What would you say that reading books gives you?
Well, if it’s .. There’s two things If it’s non-fiction it gives me knowledge. It gives me facts, it helps my memory, it also helps ... It’s also interest. It’s interest. If it’s … [inaudible] fiction books, it allows you to – I don’t know – just drift off. You picture … I always picture the scene. It’s kind of your imagination. It helps you with .. Well, I think it helps you with communication; it helps you with ... sometimes your spelling, just the actual word. Sometimes it’s words in a book and you think, I’m not sure what that means. So I’ll got off and get the dictionary out, and look out [?] and think, Oh, I’ve not heard that word before. I wonder what that means? It also allows you to .. I just think it helps your vocabulary, because you’ve gone through ... As you move on through the years you can sort of communicate using some of the words that you’ve heard, understanding them a bit more. You have to balance it and level it in terms of what you say. So people say, ‘I’ve not heard that word, I don’t know what you ..’ You know, that’s ... Sometimes my husband will say, ‘What’s that? What does that mean?’ So I explain. It’s just … Words are such ... It’s such knowledge and such a variety and such a feeling. And also, as I say, it’s part of the .. It’s part of my social kind of world almost. It’s part of what I do, have always done. You know, I’ve always got a book. Put one down, finish it, move on to the next one.

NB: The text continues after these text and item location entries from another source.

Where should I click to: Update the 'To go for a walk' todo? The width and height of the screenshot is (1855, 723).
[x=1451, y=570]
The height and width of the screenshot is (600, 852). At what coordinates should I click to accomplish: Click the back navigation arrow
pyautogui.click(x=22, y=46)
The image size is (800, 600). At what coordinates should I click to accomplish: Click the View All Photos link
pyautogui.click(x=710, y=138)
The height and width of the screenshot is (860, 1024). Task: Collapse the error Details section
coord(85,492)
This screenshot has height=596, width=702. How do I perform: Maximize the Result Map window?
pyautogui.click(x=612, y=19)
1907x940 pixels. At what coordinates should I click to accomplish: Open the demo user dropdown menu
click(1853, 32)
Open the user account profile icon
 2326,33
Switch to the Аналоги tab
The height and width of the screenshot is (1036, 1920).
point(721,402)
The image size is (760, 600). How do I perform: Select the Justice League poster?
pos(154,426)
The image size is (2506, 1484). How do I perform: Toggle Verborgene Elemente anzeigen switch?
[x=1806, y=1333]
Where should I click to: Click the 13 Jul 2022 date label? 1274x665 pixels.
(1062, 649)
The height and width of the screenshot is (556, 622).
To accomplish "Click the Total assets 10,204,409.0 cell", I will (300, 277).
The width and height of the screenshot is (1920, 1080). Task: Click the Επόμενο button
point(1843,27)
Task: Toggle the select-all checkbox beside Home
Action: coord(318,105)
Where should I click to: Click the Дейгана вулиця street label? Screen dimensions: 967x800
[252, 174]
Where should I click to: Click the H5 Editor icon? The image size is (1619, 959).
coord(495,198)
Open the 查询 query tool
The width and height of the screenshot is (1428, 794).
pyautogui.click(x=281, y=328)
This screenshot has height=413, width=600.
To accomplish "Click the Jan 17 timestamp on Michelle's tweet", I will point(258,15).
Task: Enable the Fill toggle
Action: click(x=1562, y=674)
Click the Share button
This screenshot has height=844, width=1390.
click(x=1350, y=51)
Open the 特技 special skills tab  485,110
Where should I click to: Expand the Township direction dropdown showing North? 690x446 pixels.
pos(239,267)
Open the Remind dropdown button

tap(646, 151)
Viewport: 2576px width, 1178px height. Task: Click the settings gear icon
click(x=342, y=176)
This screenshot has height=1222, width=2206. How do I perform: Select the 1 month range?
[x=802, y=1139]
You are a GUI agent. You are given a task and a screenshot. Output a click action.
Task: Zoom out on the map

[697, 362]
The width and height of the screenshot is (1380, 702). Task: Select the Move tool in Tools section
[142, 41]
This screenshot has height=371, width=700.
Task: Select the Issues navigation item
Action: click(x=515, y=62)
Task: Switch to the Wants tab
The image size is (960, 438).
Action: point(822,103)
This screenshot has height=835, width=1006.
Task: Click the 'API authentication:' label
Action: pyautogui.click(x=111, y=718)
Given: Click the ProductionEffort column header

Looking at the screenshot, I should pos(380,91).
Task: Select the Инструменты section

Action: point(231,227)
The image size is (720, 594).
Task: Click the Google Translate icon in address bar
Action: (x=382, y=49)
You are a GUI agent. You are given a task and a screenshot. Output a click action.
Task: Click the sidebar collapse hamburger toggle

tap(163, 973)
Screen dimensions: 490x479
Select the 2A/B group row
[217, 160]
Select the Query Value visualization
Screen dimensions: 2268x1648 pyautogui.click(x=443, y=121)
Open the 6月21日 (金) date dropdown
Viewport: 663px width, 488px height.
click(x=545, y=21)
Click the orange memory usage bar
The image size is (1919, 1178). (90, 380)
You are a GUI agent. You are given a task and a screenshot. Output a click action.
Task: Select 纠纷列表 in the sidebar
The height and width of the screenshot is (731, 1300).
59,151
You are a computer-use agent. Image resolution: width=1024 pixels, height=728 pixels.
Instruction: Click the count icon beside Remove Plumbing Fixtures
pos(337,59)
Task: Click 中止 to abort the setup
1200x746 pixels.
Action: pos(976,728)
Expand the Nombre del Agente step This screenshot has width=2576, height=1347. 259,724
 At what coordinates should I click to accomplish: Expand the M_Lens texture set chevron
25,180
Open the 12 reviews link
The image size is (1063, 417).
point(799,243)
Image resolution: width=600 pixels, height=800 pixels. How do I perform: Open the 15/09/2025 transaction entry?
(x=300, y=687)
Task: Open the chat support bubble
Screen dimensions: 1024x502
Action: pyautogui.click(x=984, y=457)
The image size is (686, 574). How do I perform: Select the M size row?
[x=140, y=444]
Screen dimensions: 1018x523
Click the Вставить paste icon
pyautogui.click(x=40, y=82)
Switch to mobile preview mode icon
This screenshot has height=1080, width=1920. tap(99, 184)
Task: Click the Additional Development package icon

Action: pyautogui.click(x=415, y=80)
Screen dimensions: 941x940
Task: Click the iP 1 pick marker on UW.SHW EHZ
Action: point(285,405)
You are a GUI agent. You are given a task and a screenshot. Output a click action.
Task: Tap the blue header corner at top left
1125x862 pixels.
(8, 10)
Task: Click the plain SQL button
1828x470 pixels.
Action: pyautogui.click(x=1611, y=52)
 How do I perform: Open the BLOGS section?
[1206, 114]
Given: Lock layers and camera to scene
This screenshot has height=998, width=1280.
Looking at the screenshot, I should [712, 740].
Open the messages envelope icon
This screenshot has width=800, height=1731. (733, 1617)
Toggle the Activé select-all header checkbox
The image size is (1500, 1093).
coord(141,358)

You feel that books are part of your social world then, in terms of what, the characters or …?
Just part .. No, it’s just part of what I am and part of what I do. You know how people … I don’t know, people might like to go out for meals, go to the theatre. Which I do. But sort of stuck on the end of it is always the books. They’re always there. People buy me books. My husband, he does quite a bit of voluntary work for the library at the RVI, so he brings books in and I’ll ... you know, for me, as well.